Goducate holds its Third Summit

Last week Goducate country representatives, the headquarters team, Goducate partners, Goducate Training Center staff and trainees, and invited guests attended the 4-day Third Goducate Summit, which was held at the Goducate Training Center in Iloilo. The country representatives came from Cambodia, China, India, Indonesia, and the Philippines. Those from Malaysia and Myanmar were unable to be present.

Country representatives as well as project leaders and consultants in specialist areas of work shared their experiences, mistakes, and lessons learnt, while headquarters staff shared dreams for the future, drove home good management and accounting practices, and reminded the audience about internet security. Each day closed with a lively question-and-answer session.

The “real” business, though, was conducted on the day after the summit ended, during focus-group meetings. These were led by project leaders in various areas of work—such as agriculture, livelihood training, sports, music, English teaching, etc. During these sessions, those specially interested in following up such work were able to clarify in greater detail what they wanted to know.

The meeting was a chance for Goducate workers to share ideas about how best to help the needy help themselves in various ways. For the present batch of trainees it was an opportunity to learn about Goducate work in different countries, and to talk face-to-face with the country representatives of places they might like to work in when they finish their training.

Presentation by India representative
Presentation by India representative
Focus group meeting on agriculture
Focus group meeting on agriculture
Trainees who presented a glow-in-the-dark performance
Trainees who presented a glow-in-the-dark performance

Goducate supports work in Myanmar

Late last year Goducate visited Yangon and Mandalay in Myanmar to see whether we could play a useful part in helping the needy help themselves there. We identified one project in Yangon that we thought was worthwhile and that seemed to need much support. After monitoring the work out there in Yangon and after much deliberation at headquarters, Goducate revisited the team last month and decided to support that work.

Myanmar is opening up, and the ability to communicate well in English will be useful for finding jobs. One line of work that this team is doing is thus to teach English to very poor communities. So far the team is teaching English in four such communities. The teaching facilities are extremely basic, but the classes are much in demand.
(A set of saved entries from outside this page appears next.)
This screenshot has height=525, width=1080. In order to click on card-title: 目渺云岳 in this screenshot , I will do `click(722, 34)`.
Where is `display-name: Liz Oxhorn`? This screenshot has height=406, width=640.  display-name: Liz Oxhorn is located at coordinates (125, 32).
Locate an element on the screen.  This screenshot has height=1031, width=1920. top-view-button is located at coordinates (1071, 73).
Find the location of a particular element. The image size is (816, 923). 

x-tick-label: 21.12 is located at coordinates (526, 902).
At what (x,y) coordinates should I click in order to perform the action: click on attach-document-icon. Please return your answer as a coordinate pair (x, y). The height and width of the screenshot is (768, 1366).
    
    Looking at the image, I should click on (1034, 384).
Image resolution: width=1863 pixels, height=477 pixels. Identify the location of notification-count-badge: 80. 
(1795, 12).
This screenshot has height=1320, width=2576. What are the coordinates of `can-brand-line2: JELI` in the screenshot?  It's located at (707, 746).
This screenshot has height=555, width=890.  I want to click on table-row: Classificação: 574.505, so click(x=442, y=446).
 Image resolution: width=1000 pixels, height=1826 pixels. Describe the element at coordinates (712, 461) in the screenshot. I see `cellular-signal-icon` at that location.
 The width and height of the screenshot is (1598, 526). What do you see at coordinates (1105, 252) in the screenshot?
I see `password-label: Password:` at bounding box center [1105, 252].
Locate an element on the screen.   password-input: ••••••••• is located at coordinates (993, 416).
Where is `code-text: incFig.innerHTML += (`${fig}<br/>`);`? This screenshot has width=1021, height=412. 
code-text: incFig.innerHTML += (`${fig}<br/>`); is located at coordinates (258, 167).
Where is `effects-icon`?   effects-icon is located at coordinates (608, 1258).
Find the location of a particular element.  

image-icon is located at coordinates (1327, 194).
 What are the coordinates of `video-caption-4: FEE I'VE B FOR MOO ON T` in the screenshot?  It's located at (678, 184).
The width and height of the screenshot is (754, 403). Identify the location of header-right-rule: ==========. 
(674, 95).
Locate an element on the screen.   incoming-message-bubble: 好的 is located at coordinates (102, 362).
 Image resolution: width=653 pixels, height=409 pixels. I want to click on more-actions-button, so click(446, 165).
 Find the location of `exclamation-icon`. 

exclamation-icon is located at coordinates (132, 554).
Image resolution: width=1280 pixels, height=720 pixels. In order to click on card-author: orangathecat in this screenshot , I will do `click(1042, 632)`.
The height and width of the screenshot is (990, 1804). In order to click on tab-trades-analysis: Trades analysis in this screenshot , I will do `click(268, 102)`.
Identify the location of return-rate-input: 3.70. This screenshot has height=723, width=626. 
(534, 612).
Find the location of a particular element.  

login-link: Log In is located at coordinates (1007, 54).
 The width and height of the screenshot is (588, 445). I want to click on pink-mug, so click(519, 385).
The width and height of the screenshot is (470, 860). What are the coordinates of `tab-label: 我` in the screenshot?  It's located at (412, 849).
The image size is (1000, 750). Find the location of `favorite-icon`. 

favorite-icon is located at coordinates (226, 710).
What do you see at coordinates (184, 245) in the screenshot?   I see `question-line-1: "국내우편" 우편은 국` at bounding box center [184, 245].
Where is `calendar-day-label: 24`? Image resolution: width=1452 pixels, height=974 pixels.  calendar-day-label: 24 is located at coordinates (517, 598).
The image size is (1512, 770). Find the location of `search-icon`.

In some of these communities the classes are attended by both children and adults.

English class at Shwephithar
English class at Shwephithar
Children receiving notebooks and stationery at 87Quarter
Children receiving notebooks and stationery at 87Quarter
English class at Kanna
English class at Kanna

Goducate visits Myanmar

Recently a small team from Goducate visited Myanmar to see what help Goducate could give the needy there to help themselves. We had been urged to do so by a Goducate supporter who visited that country a year ago. In the mean time we had met or had been in touch with some people who work among the needy in Myanmar, running an orphanage and/or teaching needy local children, and were able to visit them.

The very poor in Myanmar are not hard to find. We visited villages where people live in makeshift or very broken-down huts, without electricity or running water. At one place, the muddy green water being used came from a very shallow well that obviously contained rain water and overflow water from the drains, rather than groundwater. Food was cooked over a fire created from bits of charcoal that the people had scavenged for.

Goducate is now thinking about the specific role it can play in helping the needy in Myanmar to help themselves.

A very poor village; pile on the ground on the left is of bits of charcoal being left to dry before use
Inspecting the shallow well
At literacy class run by volunteers, children singing their hearts out for us. Note bare room, where walls are used as blackboard.